[start Input rows]

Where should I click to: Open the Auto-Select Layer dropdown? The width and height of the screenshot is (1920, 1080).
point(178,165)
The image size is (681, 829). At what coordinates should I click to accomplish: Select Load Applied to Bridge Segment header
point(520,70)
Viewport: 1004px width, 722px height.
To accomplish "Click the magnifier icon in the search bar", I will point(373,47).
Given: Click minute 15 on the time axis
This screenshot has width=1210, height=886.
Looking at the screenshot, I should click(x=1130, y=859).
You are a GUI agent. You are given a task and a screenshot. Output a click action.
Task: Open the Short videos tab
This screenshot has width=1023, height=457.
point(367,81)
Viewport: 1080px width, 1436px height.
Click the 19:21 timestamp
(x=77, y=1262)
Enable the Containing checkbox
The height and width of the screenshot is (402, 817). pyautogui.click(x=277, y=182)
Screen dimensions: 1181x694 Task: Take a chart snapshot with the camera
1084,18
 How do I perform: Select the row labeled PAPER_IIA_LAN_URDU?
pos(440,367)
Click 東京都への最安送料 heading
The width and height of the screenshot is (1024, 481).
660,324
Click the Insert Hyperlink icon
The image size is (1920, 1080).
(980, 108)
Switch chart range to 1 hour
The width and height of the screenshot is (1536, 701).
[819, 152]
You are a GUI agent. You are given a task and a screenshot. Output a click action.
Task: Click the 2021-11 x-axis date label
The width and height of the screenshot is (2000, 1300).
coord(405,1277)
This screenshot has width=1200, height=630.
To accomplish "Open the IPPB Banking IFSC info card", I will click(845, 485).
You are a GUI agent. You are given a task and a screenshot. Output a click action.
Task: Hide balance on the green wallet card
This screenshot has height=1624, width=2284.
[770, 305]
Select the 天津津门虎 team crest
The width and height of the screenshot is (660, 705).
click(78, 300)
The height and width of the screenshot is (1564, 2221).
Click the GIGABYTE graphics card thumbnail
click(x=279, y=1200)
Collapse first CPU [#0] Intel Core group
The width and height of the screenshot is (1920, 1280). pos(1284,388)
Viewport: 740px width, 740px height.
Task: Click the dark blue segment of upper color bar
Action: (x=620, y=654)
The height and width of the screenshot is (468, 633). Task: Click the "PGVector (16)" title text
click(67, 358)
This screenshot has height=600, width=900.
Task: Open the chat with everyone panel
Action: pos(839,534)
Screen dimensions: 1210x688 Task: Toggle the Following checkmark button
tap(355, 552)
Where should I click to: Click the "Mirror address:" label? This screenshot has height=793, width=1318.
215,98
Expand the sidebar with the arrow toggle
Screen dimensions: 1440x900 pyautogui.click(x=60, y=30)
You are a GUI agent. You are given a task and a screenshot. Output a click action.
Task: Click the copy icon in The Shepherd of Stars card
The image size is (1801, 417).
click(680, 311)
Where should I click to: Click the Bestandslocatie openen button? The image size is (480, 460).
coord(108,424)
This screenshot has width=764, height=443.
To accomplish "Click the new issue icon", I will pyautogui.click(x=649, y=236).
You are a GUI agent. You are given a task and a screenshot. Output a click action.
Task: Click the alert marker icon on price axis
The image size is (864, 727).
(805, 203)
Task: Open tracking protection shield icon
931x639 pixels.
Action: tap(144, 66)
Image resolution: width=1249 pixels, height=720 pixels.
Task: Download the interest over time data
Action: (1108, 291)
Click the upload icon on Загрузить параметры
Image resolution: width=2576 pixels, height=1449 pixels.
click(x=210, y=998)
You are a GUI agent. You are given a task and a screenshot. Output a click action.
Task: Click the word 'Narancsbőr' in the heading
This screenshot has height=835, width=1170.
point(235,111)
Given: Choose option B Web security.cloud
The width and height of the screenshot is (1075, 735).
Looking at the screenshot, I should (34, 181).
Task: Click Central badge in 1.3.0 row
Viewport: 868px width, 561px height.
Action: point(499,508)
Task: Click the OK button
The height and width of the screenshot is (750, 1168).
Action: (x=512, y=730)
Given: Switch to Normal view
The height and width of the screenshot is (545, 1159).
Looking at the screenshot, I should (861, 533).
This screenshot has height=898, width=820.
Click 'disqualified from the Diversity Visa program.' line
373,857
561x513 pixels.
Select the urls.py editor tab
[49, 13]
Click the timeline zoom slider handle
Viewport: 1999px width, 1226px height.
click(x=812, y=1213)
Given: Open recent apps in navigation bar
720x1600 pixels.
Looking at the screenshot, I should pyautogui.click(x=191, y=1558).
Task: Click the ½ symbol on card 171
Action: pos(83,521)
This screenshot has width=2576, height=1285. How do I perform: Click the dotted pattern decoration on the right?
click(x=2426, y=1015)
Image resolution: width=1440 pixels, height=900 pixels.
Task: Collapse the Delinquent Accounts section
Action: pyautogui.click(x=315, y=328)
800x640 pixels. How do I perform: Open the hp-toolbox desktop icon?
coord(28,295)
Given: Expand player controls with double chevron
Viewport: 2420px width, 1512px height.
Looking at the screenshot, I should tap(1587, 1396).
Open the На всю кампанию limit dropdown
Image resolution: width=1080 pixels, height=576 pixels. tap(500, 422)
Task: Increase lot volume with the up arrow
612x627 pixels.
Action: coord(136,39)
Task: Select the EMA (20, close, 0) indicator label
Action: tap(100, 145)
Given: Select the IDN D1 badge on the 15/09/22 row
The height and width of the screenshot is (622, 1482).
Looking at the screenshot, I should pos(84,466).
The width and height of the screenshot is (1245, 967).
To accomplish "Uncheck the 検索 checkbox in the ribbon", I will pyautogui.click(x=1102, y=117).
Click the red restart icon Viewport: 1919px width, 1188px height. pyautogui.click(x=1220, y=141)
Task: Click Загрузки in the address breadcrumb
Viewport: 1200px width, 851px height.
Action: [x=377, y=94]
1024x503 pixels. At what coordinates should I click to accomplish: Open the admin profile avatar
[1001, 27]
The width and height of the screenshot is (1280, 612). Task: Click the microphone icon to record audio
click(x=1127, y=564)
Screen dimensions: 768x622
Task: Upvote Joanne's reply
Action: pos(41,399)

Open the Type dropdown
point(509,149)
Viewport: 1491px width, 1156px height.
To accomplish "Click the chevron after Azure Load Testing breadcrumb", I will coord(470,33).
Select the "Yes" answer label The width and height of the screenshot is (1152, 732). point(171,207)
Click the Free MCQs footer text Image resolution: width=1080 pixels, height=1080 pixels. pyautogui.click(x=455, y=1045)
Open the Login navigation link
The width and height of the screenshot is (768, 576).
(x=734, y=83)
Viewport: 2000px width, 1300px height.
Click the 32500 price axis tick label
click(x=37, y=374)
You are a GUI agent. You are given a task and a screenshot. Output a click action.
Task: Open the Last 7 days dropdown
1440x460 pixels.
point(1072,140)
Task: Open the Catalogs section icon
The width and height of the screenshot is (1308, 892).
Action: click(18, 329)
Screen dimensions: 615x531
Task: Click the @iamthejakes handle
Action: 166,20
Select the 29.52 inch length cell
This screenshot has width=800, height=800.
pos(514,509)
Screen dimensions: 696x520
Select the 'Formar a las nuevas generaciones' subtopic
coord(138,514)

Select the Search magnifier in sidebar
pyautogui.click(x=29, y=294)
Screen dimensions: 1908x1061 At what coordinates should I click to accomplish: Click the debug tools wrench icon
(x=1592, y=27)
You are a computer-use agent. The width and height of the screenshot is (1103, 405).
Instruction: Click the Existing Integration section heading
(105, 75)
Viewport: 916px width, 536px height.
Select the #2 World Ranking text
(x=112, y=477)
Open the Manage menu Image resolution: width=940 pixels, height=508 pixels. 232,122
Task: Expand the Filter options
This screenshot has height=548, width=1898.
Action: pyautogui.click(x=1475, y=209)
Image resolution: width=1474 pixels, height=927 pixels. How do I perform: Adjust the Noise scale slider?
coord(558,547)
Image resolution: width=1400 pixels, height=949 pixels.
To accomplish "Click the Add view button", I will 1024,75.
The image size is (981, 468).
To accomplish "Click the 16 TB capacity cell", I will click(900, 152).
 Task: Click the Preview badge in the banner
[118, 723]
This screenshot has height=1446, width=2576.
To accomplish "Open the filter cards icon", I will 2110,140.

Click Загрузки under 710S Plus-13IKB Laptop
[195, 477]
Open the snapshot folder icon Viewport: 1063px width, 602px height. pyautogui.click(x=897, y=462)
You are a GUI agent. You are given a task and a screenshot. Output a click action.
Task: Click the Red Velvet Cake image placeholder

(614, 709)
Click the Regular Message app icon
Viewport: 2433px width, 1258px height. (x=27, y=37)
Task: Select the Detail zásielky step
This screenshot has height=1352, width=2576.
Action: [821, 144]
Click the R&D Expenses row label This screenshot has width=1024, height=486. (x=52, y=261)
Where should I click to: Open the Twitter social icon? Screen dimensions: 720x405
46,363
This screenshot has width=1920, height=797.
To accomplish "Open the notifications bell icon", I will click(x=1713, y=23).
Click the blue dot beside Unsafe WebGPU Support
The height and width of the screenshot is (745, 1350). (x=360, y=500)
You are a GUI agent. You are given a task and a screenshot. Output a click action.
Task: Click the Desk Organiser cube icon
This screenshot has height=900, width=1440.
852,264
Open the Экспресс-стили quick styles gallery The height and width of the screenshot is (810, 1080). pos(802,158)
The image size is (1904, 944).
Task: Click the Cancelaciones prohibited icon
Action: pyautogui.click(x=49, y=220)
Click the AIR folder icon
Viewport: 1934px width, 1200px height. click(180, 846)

[end Input rows]

- _Short exercise_
Which lines in the rows above contain the word "snapshot"? Copy each of them in full.

- _Correct output_
Screen dimensions: 1181x694 Task: Take a chart snapshot with the camera
Open the snapshot folder icon Viewport: 1063px width, 602px height. pyautogui.click(x=897, y=462)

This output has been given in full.